Memory overcommitment lets you allocate more memory to VMs on a physical host than available physical memory. For example, a physical host with 16GB of RAM could run 10 VMs with 2GB of RAM allocated to each. Memory overcommitment is managed by the hypervisor, which allocates enough physical memory for a VM to perform its needed tasks, with the remainder of the VM's memory paged to disk. When a VM's workload increases, additional physical memory is then automatically allocated to the VM. From a planning perspective, memory overcommitment allows administrators to allocate enough memory to each VM in order for the VM to handle workload peaks. With staggered performance peaks among VMs on the same physical host, consolidation can be optimized without sacrificing performance. Without memory overcommitment, Hyper-V won't be able to run an equal number of VMs as hypervisors that support memory overcommitment.
VMware's VMsafe is arguably the gold standard in hypervisor security appliance integration. At this point, I'm not asking for a similar architecture from Hyper-V, although long term it would be nice. Right now, I would like to have the ability to connect an intrusion detection system (IDS) or intrusion prevention system (IPS) VM appliance to a virtual switch. Currently, there's no way to configure a monitor port on a Hyper-V virtual switch, so there's no way to effectively monitor VM-to-VM traffic.
Serverless backup support is also a key feature that I view as a requirement in production virtualization deployments, as it allows you to back up VMs from a backup "proxy" server connected to the storage network. As a result, a Hyper-V server being backed up will see no drop in performance, as the backup CPU overhead and I/O requirements would be offloaded to the backup proxy. I've spoken with a number of storage vendors who are waiting on VSS transportable snapshots (which allow an alternate server to create and manage VSS snapshots) to support Virtual Server's and Hyper-V's VS writer. Once transportable snapshots are available, Hyper-V will have a backup solution on par with VMware Consolidated Backup (VCB).

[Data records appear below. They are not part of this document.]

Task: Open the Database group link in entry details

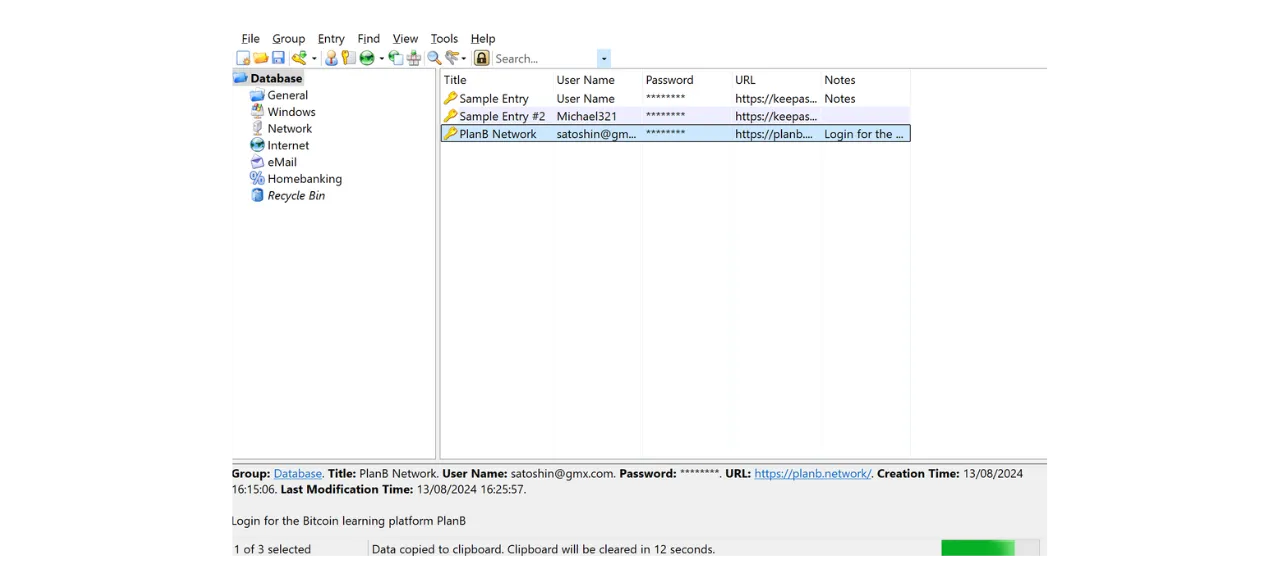Action: (x=297, y=473)
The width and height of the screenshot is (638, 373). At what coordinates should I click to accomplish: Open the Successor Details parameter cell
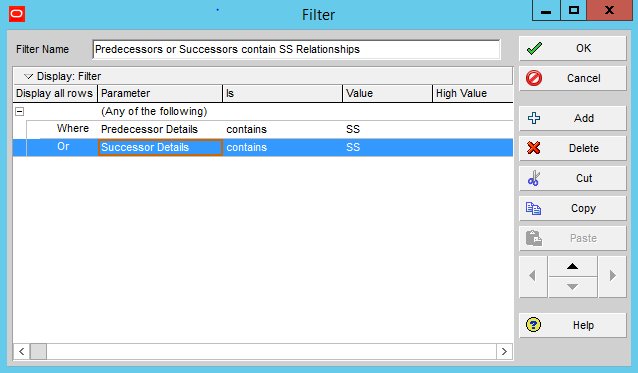(160, 147)
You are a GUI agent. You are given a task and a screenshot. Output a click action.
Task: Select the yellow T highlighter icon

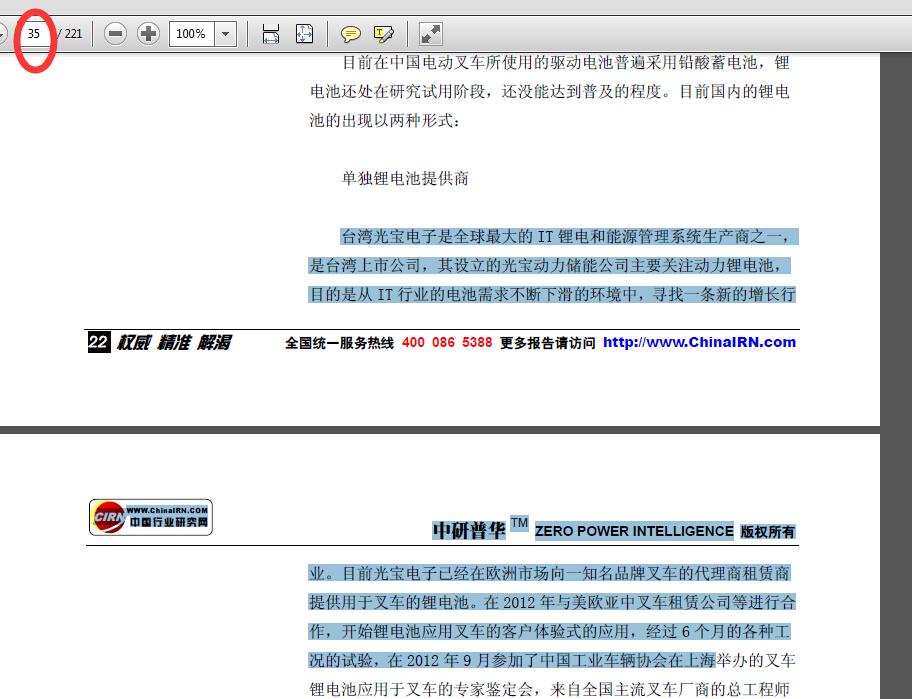383,33
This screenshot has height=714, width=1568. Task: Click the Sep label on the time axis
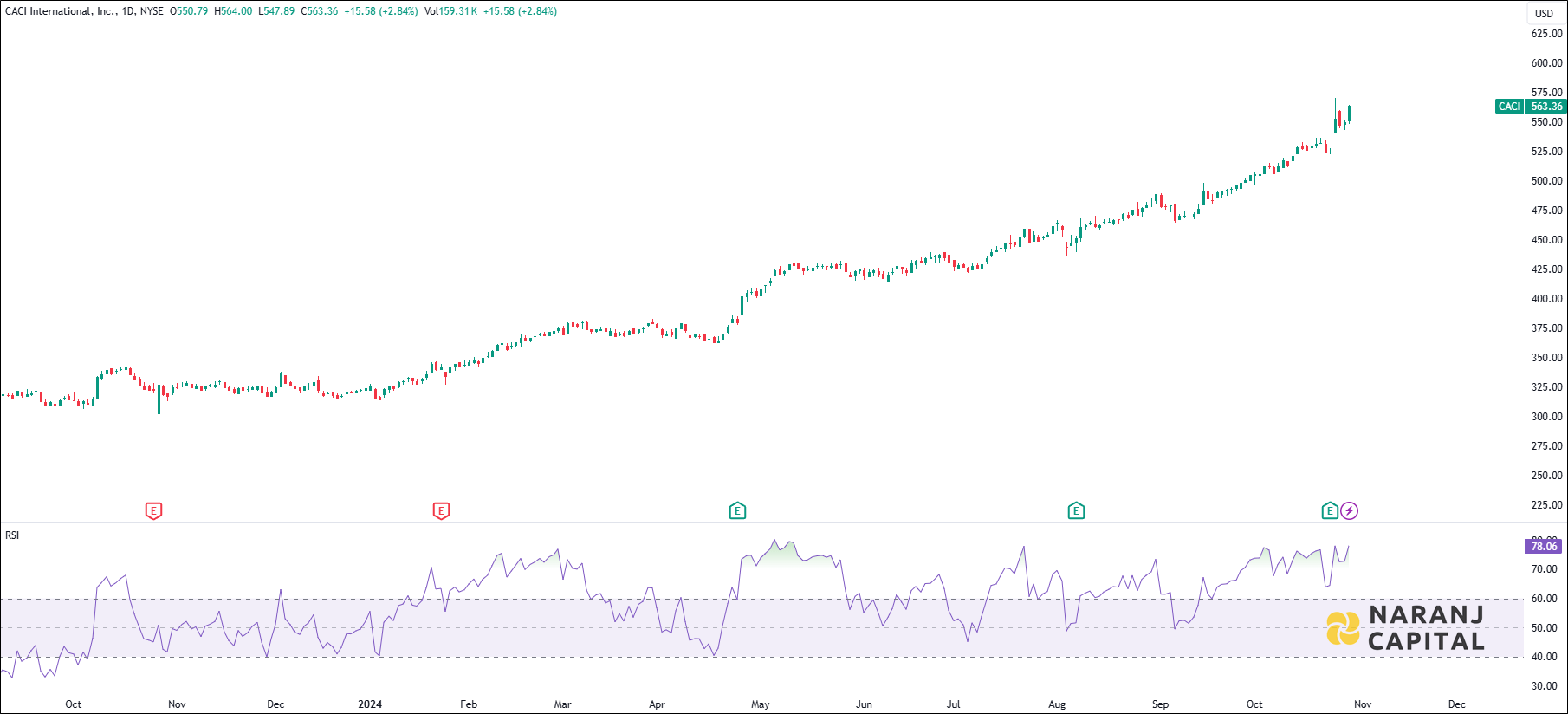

Standards support is another area where Hyper-V falls short. Nearly all vendors in the virtualization ecosystem have committed to supporting the Distributed Management Task Force (DMTF) Common Information Model (CIM) virtualization management profiles and Open Virtual Machine Format (OVF). When Hyper-V supports these standards, third-party vendors will have more opportunities to leverage technologies like OVF to innovate management solutions that encompass all major hypervisors, including Hyper-V.
Final Word
If you look under the hood of Hyper-V, you're not going to see all of the bells and whistles offered by Microsoft's major virtualization competitors. However, what you will find is a good engine and plenty of room to add features. To keep things in perspective, Hyper-V is a 1.0 release of a new virtualization platform. I expect that the features I'd like to see will start to become available in 2009. In the interim, it's up to you to decide Hyper-V's readiness for your environment.
Remember, virtualization is rarely a one-size-fits-all solution. While Microsoft's Hyper-V may not be able to haul your largest production loads today, it may still have its place on your lot.